Activity =
Look for the string "computer" in the data below, and copy each line that holds it.
[Provided entries Boundary: Start]
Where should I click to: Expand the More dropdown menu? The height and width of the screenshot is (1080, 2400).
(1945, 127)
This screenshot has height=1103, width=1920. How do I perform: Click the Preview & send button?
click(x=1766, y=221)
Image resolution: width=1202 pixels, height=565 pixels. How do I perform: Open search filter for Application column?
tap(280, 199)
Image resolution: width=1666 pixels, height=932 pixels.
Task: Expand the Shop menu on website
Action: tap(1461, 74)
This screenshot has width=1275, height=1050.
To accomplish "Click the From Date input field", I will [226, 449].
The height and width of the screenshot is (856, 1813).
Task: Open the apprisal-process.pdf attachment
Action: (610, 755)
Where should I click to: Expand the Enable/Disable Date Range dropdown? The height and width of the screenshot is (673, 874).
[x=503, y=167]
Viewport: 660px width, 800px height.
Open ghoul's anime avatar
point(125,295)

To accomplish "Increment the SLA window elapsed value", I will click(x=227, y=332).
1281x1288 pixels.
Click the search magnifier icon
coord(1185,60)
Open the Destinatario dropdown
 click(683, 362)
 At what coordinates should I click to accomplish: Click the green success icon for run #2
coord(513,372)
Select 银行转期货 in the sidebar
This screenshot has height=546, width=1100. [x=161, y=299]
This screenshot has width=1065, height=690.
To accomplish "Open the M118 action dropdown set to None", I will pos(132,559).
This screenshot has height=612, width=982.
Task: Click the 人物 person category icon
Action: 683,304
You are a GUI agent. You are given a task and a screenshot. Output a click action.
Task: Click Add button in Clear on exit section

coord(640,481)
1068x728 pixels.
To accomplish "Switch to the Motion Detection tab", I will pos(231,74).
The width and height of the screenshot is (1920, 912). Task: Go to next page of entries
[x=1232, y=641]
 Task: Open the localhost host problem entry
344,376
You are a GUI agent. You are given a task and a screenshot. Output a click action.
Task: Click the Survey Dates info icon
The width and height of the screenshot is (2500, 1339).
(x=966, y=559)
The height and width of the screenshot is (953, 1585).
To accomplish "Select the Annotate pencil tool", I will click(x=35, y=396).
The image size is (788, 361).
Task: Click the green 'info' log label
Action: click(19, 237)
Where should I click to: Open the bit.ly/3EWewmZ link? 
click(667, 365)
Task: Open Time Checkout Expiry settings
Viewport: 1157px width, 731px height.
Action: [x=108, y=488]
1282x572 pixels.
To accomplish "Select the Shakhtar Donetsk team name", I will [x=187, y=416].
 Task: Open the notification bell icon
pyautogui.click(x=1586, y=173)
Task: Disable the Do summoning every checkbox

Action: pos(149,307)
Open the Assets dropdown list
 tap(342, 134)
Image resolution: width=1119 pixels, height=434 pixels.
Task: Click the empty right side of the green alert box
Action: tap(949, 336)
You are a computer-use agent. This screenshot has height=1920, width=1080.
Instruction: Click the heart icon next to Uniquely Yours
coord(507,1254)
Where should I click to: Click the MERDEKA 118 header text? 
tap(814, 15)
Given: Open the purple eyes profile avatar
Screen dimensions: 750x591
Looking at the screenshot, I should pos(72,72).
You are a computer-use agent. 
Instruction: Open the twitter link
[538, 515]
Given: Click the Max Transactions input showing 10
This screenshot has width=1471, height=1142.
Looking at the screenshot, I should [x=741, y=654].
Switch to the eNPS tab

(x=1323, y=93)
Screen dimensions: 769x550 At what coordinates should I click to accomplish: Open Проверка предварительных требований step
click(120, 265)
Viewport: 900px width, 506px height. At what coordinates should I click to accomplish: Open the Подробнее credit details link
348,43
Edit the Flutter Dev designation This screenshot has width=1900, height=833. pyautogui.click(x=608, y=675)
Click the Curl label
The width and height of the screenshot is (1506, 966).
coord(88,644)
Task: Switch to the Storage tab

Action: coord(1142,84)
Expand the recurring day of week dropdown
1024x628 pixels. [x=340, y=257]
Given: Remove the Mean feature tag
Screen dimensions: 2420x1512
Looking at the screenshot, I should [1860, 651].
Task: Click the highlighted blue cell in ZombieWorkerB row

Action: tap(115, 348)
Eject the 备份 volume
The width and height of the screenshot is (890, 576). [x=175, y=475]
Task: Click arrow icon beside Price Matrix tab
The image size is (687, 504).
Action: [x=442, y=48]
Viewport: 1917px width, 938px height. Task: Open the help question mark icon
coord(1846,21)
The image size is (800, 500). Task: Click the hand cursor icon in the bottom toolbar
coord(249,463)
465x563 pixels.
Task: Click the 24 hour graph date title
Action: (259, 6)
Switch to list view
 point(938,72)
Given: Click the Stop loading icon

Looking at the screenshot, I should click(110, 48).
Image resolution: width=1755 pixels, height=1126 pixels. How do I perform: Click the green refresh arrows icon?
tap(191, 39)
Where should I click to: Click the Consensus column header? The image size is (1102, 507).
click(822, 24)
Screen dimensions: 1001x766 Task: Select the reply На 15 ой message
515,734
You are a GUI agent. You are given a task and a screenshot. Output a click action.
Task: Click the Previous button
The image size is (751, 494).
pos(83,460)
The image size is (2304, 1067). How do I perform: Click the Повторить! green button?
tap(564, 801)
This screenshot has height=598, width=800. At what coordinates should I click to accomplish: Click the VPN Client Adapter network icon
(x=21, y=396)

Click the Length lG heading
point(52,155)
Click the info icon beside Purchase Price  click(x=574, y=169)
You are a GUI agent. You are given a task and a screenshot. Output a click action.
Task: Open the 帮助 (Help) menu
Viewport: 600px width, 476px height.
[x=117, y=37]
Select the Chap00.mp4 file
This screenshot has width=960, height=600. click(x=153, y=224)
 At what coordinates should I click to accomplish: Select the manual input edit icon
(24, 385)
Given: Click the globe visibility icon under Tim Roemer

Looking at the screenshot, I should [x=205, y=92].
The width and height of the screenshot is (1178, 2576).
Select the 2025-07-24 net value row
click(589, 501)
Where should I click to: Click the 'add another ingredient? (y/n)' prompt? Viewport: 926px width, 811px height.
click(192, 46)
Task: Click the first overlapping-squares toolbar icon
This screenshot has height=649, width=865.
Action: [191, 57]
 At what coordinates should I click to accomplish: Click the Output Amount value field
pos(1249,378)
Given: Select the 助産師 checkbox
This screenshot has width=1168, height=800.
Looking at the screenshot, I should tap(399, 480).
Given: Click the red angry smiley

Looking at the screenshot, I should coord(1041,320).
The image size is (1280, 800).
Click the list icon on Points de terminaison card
[Provided entries Boundary: End]
Solution below =
You are a computer-use agent. This screenshot has height=1920, width=1080.
You are a computer-use agent. 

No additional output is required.